Se si pensa di investire in arte, bisogna guardare al medio-lungo periodo a seconda del campo d’azione (sarà più agevole e veloce lo scambio di monete del bacino del Mediterraneo preclassico rispetto a quello di tappeti Nain o di tele del vedutismo veneziano del ‘600, benché a tutto si può ovviare conoscendo le piazze di riferimento). Il rendimento poi è commisurato all’andamento di quello specifico item all’interno del mercato. Ad esempio: l’arte contemporanea internazionale ha ricevuto negli ultimi quattro lustri un impulso eccezionale dovuto al fenomeno di pubblicizzazione globale del comparto (quant’altri mai) e alla sua assunzione a status symbol del III millennio; non è stato raro, per alcuni artisti ancora oggi relativamente giovani, un incremento straordinario di valore nell’arco di una decina d’anni. Ma il mercato di “fascia alta” è dettato da pochi nomi universalmente noti e da gallerie dall’enorme potere economico e finanziario e l’acquisto (dopo la “scoperta”) presso queste gallerie, se pur rappresenti una buona garanzia, raramente è a buon mercato. E, per alcuni, è il vero fattore di rischio nel mercato dell’arte.

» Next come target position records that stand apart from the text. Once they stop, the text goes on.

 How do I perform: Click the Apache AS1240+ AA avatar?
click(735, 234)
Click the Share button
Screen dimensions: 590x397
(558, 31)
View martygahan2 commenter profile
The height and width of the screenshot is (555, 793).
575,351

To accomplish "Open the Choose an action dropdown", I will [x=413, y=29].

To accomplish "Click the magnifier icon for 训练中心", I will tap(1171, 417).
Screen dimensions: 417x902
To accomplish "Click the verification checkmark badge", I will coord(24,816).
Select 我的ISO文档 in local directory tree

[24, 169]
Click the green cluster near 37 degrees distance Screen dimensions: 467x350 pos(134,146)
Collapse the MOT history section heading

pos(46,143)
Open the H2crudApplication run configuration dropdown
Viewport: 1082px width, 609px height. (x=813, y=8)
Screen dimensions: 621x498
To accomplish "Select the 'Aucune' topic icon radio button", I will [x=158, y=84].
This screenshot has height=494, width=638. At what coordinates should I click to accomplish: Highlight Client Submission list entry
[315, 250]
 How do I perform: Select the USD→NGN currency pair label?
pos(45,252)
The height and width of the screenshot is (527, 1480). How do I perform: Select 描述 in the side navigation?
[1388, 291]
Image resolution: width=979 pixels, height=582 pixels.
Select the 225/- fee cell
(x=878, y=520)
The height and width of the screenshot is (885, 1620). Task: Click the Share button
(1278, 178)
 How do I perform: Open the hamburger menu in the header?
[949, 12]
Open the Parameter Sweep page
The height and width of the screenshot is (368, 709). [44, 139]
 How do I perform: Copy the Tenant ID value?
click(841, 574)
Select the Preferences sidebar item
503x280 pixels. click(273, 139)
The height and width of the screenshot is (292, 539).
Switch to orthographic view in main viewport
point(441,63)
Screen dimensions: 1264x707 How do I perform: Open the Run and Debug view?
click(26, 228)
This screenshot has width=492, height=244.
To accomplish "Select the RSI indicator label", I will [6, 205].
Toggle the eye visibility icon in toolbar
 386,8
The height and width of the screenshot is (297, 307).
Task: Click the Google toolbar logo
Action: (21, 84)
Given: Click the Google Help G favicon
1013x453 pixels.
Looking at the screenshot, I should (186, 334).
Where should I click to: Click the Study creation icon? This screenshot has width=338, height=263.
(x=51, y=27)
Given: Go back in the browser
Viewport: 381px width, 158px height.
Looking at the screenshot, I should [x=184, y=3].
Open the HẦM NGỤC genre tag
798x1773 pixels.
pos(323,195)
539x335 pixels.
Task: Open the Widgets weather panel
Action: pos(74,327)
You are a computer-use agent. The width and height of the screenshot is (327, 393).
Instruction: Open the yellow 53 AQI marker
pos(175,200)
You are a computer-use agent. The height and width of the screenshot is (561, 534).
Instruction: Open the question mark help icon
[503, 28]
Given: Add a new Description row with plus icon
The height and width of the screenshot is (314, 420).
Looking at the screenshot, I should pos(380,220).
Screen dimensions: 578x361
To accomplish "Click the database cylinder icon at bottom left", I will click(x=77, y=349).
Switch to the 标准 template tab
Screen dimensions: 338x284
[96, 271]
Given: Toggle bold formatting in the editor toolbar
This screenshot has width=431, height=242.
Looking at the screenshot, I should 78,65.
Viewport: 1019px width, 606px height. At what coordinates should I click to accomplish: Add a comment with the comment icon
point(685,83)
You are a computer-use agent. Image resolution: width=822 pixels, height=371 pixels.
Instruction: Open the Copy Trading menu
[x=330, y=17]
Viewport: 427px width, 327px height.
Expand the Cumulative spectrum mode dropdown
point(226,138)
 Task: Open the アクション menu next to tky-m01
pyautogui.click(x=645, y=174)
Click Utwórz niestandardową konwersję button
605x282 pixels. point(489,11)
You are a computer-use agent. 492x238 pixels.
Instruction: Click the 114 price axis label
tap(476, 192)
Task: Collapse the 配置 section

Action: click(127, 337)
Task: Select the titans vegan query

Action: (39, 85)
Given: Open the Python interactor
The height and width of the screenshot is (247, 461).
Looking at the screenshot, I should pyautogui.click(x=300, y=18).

Per un collezionismo (e investimenti) non necessariamente da riflettori, c’è una maggiore soddisfazione nella continuità dell’azione di analisi e approfondimento di un determinato settore e nel consolidamento del valore del proprio bene. Facendo attenzione, il ricavo, come ho detto sul medio-lungo periodo, può essere superiore alle due cifre d’incremento in percentuale. Talvolta, e con maggior tempo a disposizione, anche più della prima decina.
Ma una cosa mi sento di dire con chiarezza. Ci si arricchisce con la vendita e l’acquisto di opere d’arte solo se si è mercanti. Se si è collezionisti o investitori tout court ci si deve accontentare di ciò che un acquisto oculato può permettere, il che può avvenire solo se la qualità del bene sia riconosciuta.
Il rischio esiste solo per chi acquista senza conoscere ciò che sta acquistando e, se non è in grado di conoscere, qualora non abbia un fidato consulente con cui costruire un piano complessivo d’azione intelligente e sensato. Se non si conosce il campo dell’investimento (in un modo o nell’altro) è meglio desistere. Ma questo consiglio ritengo valga (anzi credo sia la base per operare scambi) in qualsiasi comparto finanziario e per qualsiasi settore d’investimento.


Esiste l’equivalente di quello che per le macchine è “Quattroruote” o per i diamanti il “Rapaport” per il mercato dell’arte?


Il trend di una “firma” o di un settore delle arti decorative è dato esclusivamente dalle aggiudicazioni in asta. Altri parametri non vengono presi in considerazione ufficialmente. Questo è quindi già un elemento di giudizio che non lascia adito a interpretazioni arbitrarie, anche se va sempre ulteriormente analizzato.
Non esiste, tuttavia, un rapporto annuale delle aggiudicazioni (che determinano l’andamento di un item sul mercato) così omnicomprensivo. Il mercato dell’arte è costituito da una generosa molteplicità di fattori che dipendono non solo dagli ambiti di ricerca (ad esempio, l’arte del XX secolo) ma anche dal sito di crescita del mercato stesso (ad esempio, l’arte inglese del XX secolo).
Ci sono però alcuni noti siti internazionali di analisi dei risultati d’asta che possono essere utili per verificare almeno parzialmente l’andamento del “borsino dell’arte”. Uno dei più accreditati è il Mei Moses Art Index (che analizza il mercato europeo e cinese), ma esistono anche altri strumenti utili per un controllo fai-da-te, come Artprice o Artvalue dove è possibile seguire (gratis o a pagamento a seconda della complessità del servizio richiesto) un proprio artista del cuore. Ma sono solo i primi che mi vengono in mente, la scelta in questo senso è piuttosto vasta e abbastanza di livello.